The BTMA President said the Government should waive taxes for the sectors for the next 10 years to grow.
Meanwhile, Head of the Bangladesh Sourcing Office for Marks & Spencer, Shawpna Bhowmick, while maintaining Bangladesh was the biggest sourcing country for the British retailer and that they were thinking of buying more from the country, stressed a strong backward linkage industry in Bangladesh saying that huge quantities of fabrics and related materials were being imported from China, Korea and Taiwan to produce lingerie, suits and activewear even as she said ease of doing business was also important for Bangladesh.
The country’s economists and trade analysts also believe Bangladesh badly needs to produce high-end products and increase production capacity in the apparel industry while underlining FDI in the sector can play an important role in this regard.

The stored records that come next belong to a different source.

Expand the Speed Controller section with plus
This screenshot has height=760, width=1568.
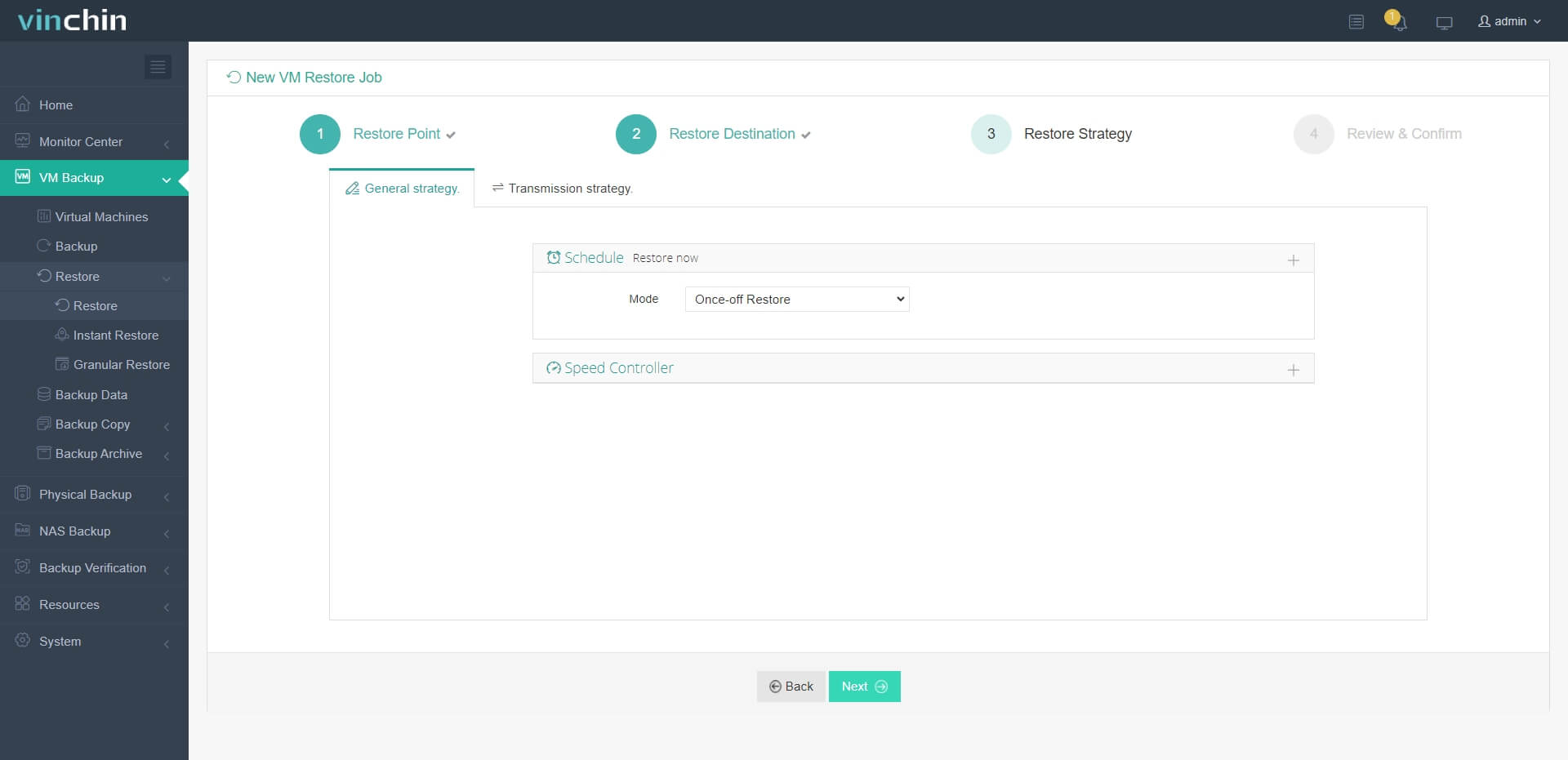[1293, 369]
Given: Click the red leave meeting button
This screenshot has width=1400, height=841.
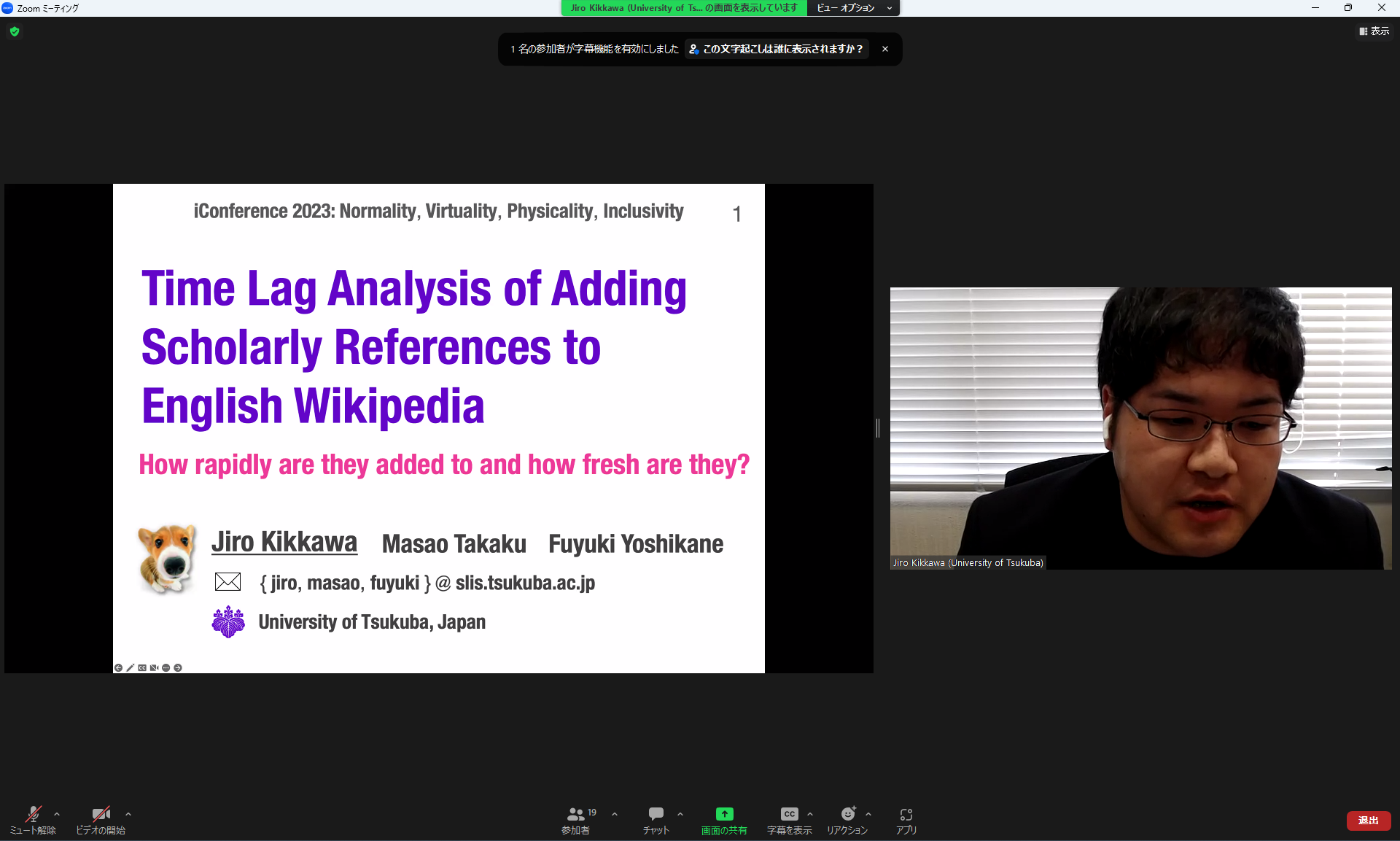Looking at the screenshot, I should coord(1368,821).
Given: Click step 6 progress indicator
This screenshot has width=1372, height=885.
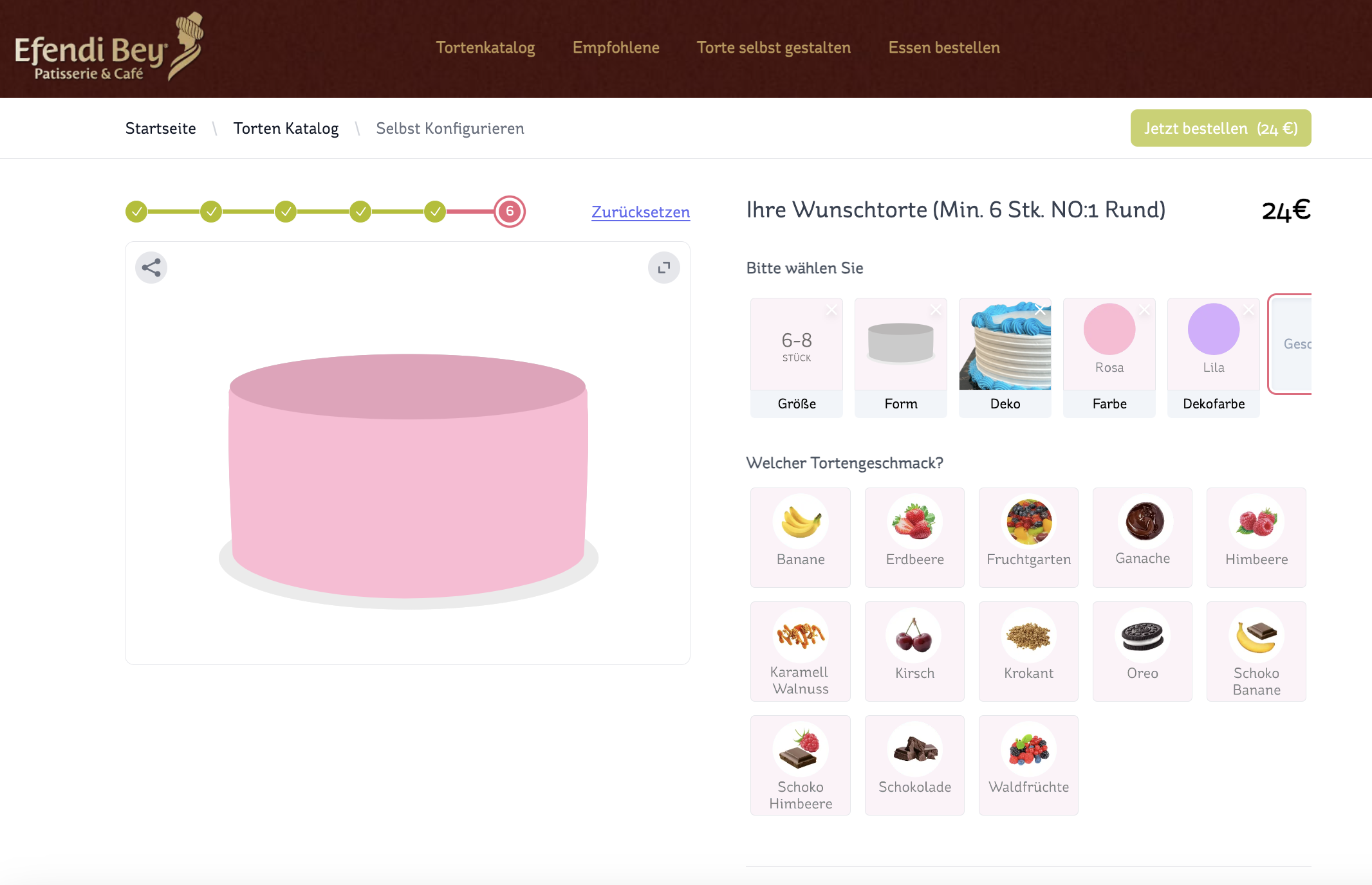Looking at the screenshot, I should [x=510, y=212].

“There is no need of foreign investment in the garment sector in present context, as we have highest capability to make quantity RMG products. But the foreign investment should inspire only for manufacturing man-made fibres,” earlier claimed Md Siddiqur Rahman, Vice-President of the FBCCI even as Executive Director of Policy Research Institute Ahsan H Mansur, on his part stated FDI is very important for the RMG sector.
“Investing heavily in backward linkages should be a key priority in the post-pandemic recovery efforts. Bangladesh should strive for heavy investment in the sector,” added Ahsan H Mansur to wind up on a positive note.